Work instruction: Go to the line below that contains "Uncheck Poslat pozvání na schůzku". From there to the end of the records, reproduce each line exactly, except the pictures.

··········

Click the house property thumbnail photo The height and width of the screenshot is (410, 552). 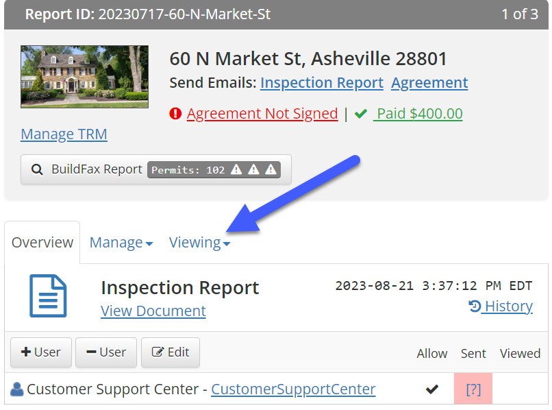pyautogui.click(x=84, y=77)
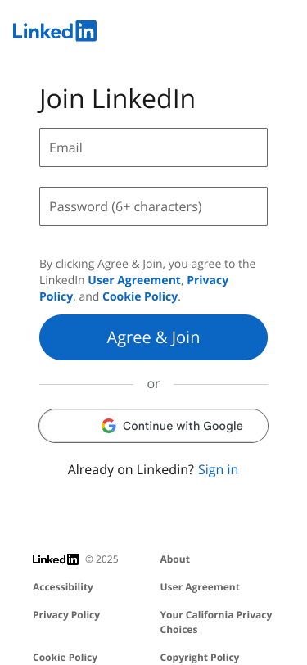Open the gray User Agreement footer link
Viewport: 307px width, 665px height.
pos(200,587)
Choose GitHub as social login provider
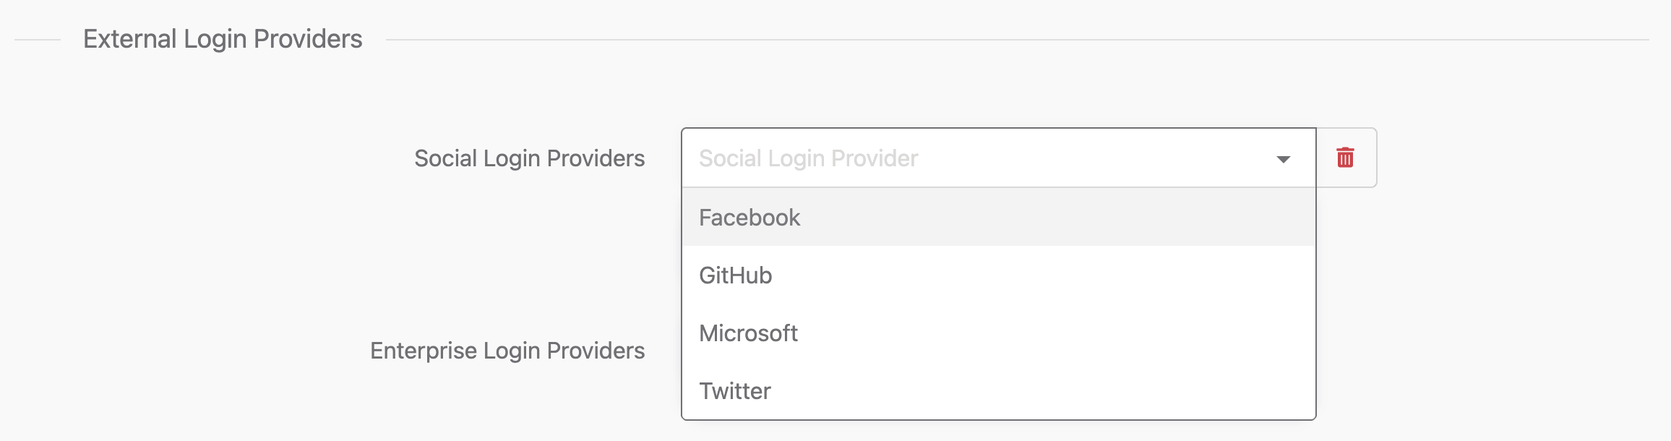Image resolution: width=1671 pixels, height=441 pixels. (998, 275)
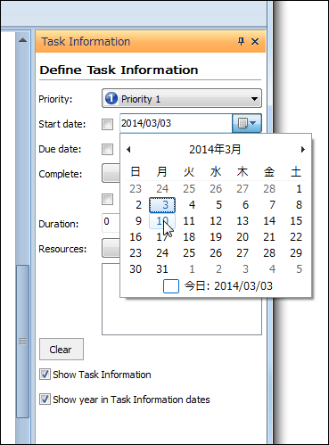Jump to today's date 2014/03/03 link
Image resolution: width=329 pixels, height=445 pixels.
tap(228, 286)
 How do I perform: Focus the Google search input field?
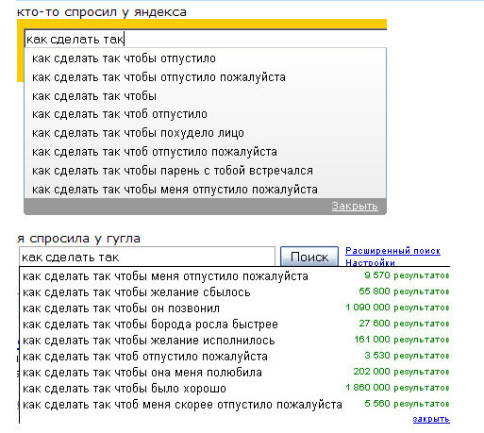click(x=147, y=258)
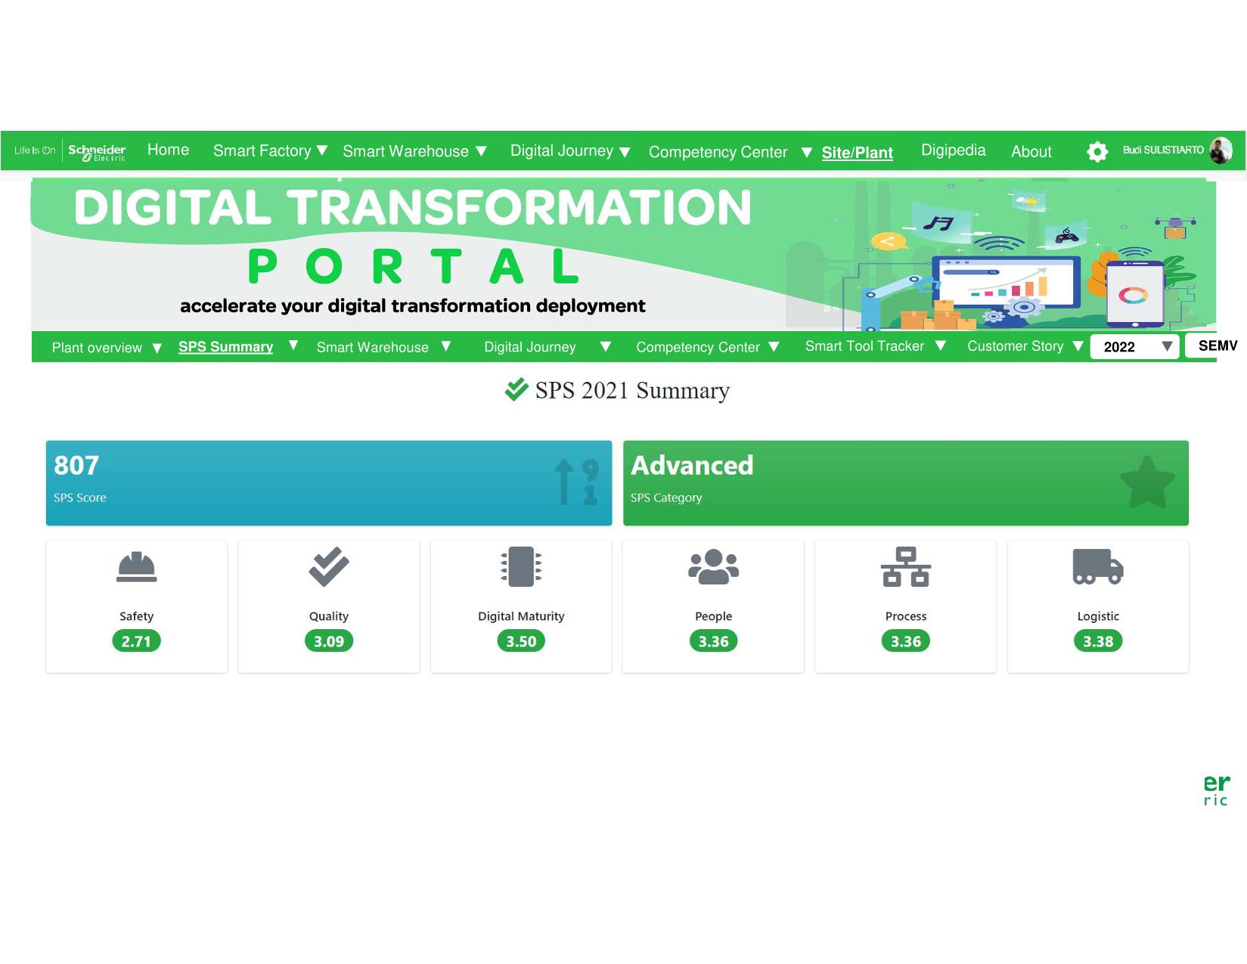
Task: Click the Process network diagram icon
Action: (905, 566)
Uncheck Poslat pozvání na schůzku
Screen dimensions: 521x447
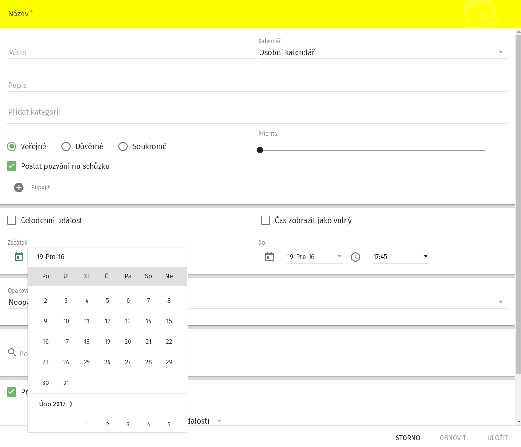click(x=12, y=166)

··········

Answer to this problem:
Uncheck Poslat pozvání na schůzku
Screen dimensions: 521x447
click(x=12, y=166)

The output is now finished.